The report also condemned the "state and its various governments failed in dealing with ... the problems of a large [Arab] minority within the Jewish majority, adding: "The government treatment of the Arab sector was characterised by prejudice and neglect." About a fifth of Israel's 6.6 million citizens are Arabs.

The families of the Arab victims and Arab members of the Knesset - two of whom were also criticised, along with an Islamic movement leader, for statements before the riots - voiced anger yesterday that the report had not gone further towards bringing those responsible for the killings to justice. Instead the report by the three- man enquiry team under Justice Theodore Or leaves it to the Ministry of Justice to make its own investigation of individual police officers.
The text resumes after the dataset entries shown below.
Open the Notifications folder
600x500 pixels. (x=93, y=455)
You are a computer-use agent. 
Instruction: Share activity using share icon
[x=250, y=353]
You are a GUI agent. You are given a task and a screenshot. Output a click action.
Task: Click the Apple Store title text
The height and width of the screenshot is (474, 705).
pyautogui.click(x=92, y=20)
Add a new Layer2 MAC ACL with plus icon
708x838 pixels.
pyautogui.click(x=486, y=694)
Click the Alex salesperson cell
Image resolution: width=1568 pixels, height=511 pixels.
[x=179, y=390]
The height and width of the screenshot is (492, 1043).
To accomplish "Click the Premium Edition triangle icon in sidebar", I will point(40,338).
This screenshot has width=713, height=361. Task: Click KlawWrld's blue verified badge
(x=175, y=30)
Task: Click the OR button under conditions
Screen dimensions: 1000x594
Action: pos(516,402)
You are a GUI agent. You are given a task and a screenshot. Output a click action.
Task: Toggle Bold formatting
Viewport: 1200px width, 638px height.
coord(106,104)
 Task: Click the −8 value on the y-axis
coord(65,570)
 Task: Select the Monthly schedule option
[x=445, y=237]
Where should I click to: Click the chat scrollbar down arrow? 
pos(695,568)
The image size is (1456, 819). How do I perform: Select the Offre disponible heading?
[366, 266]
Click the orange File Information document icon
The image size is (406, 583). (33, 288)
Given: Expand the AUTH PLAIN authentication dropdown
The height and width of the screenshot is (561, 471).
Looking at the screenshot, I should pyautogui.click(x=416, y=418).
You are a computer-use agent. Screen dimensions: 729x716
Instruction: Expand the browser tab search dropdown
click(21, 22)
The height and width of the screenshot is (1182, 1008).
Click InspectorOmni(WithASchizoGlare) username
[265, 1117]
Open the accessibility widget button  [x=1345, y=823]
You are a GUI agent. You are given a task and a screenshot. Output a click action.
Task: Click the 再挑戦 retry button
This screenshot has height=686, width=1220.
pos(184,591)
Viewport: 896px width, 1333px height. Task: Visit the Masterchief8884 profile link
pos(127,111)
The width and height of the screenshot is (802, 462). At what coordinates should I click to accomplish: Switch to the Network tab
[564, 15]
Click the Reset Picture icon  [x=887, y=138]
Azmi Bishara, an Arab MP said a "positive" aspect of a report had been its recognition that many officers saw Israeli Arabs as an "enemy" element. But it had not anything like enough evidence to bring those responsible to justice or to provide a comprehensive indictment of "racist" treatment of Israeli Arabs. He also tried to brush aside strong criticisms in the report that he and another MP, Abdulmalik Dehamshe, and an Islamic Movement leader, Raad Salah, had passed on a message before the riots "that supported violence as a way to achieve the objectives of the Arab sector".

The report criticises Mr Barak for insufficient awareness of the strength of Arab feeling and for failing to stop the police using lethal force. And it said Mr Ben-Ami failed to prepare police for wide-scale riots which he had every reason to fear. It failed to find evidence that either man gave the order to clear roads of protestors "at any cost".

¿ Israeli helicopters fired four missiles at a car in Gaza City yesterday, killing at least one Hamas member. Israeli sources claimed two militants had been killed.